[
US
/ˈbɫədʒən/
]
[ UK /blˈʌdʒən/ ]
[ UK /blˈʌdʒən/ ]
NOUN
- a club used as a weapon
VERB
- strike with a club or a bludgeon
-
overcome or coerce as if by using a heavy club
The teacher bludgeoned the students into learning the math formulas
How To Use bludgeon In A Sentence
- In 1974, Jimmy Connors, a strutting young braggart who used his racket like a cudgel, bludgeoned his way to the final of Wimbledon.
- A wealthy businessman has been found bludgeoned to death.
- He was bludgeoned to death with the butt of a pistol on the Caribbean island of Margarita on Sunday, October 16.
- When I open a beer, I do not want to be reminded of grey-suited, gimlet-eyed executives bludgeoning satire into an early grave.

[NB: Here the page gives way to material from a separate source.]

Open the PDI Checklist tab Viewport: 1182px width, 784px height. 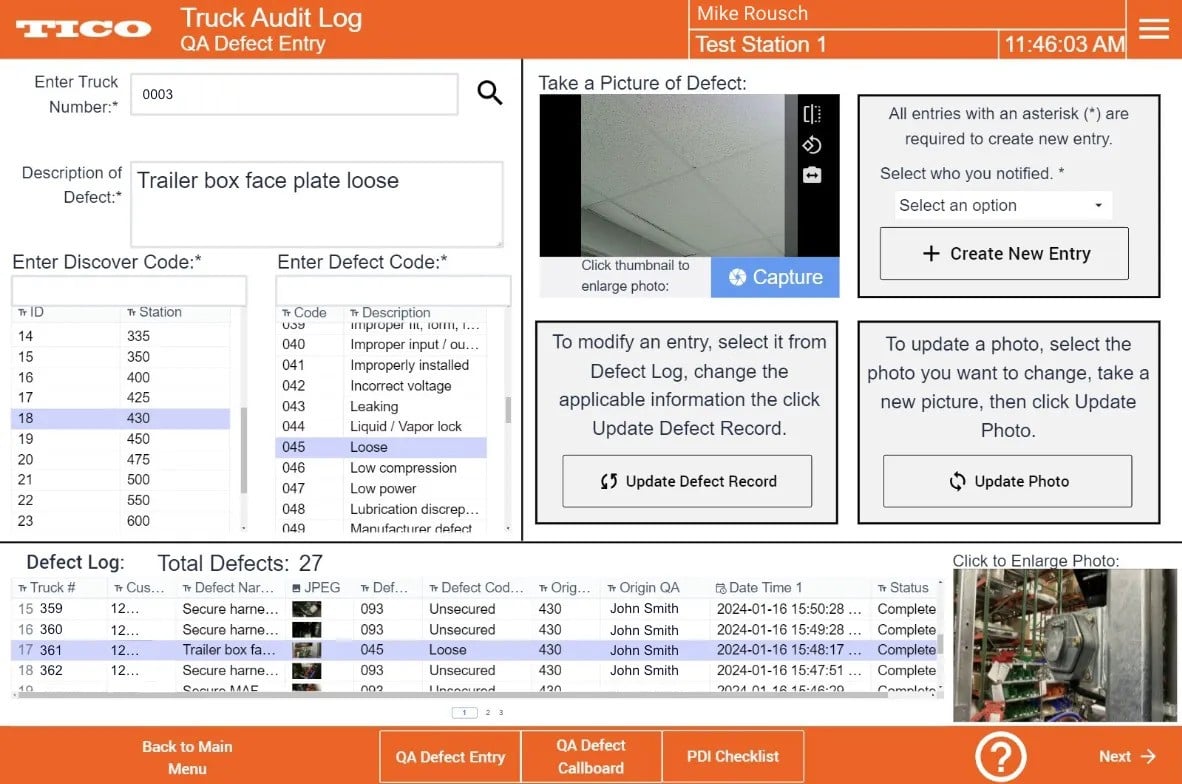click(732, 756)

- The ruling gives authoritarian regimes around the world a new bludgeon to use against news organizations as well as their own populations trying to get access to media beyond the control of state censors.
- Walking back to the Lokosphinx, we watch Army conscripts in greatcoats and fur-flapped caps breaking the ice with bludgeons and pouring hot water on the snow.

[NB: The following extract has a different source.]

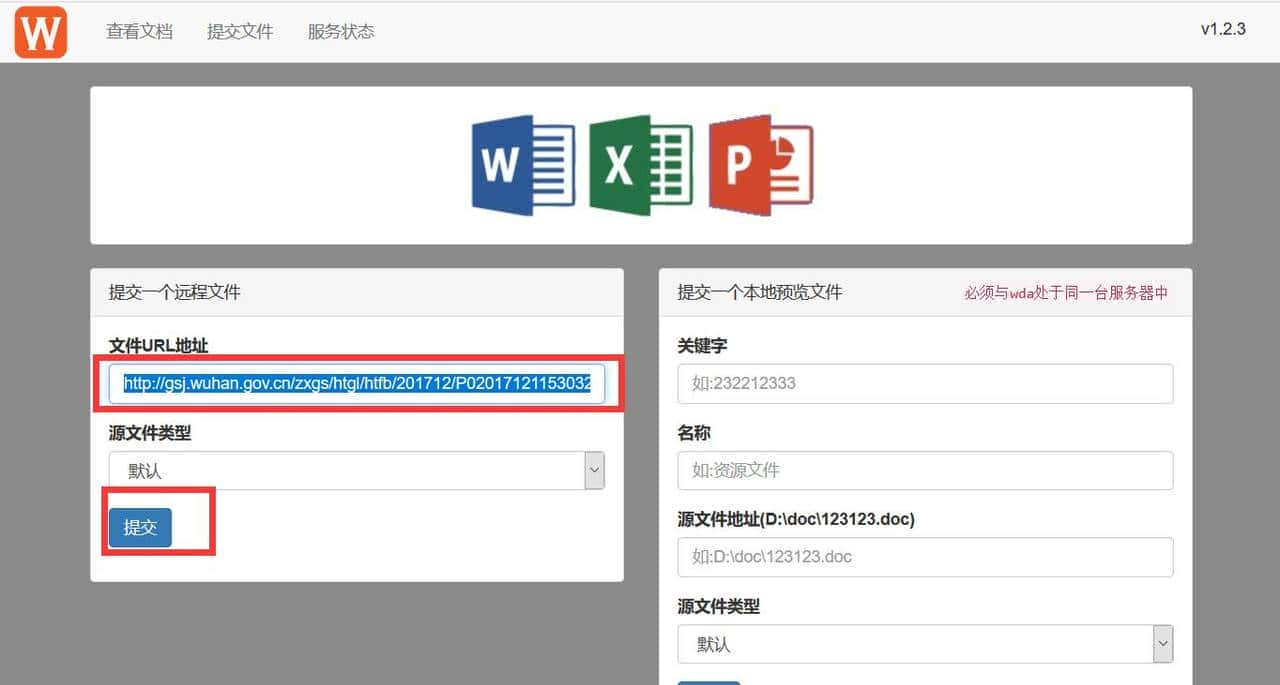The height and width of the screenshot is (685, 1280).
Task: Click the version label v1.2.3
Action: coord(1225,30)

- In terms of state action, he says he wants the bludgeon to be replaced by the rapier.
- Dunlea came close to adding to the try count, but was held up as he bludgeoned his way over the line.

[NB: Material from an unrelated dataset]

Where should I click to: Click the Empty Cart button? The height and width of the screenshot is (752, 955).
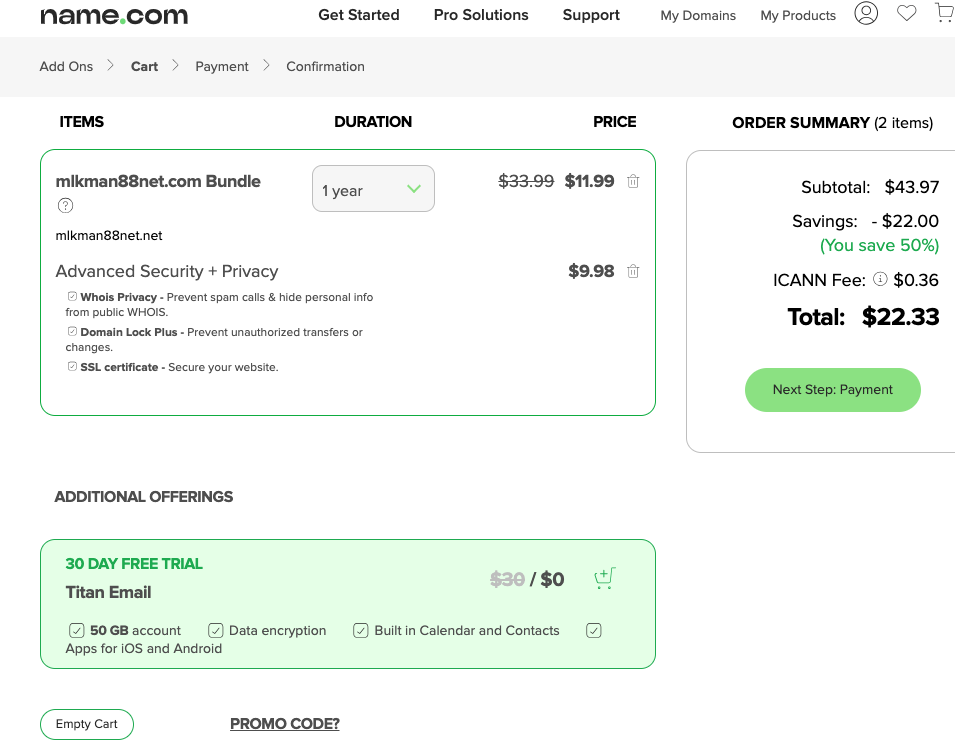86,724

- Well, it's the earliest images - of independence and freedom, particularly - that do live obstinately on, despite the blessing and the bludgeoning of life's fullness.
- Seles' game is not suited to fast grass courts and she is handicapped by her awkward two-handed volleying style, where she approaches the net as though about to bludgeon someone with a frying pan.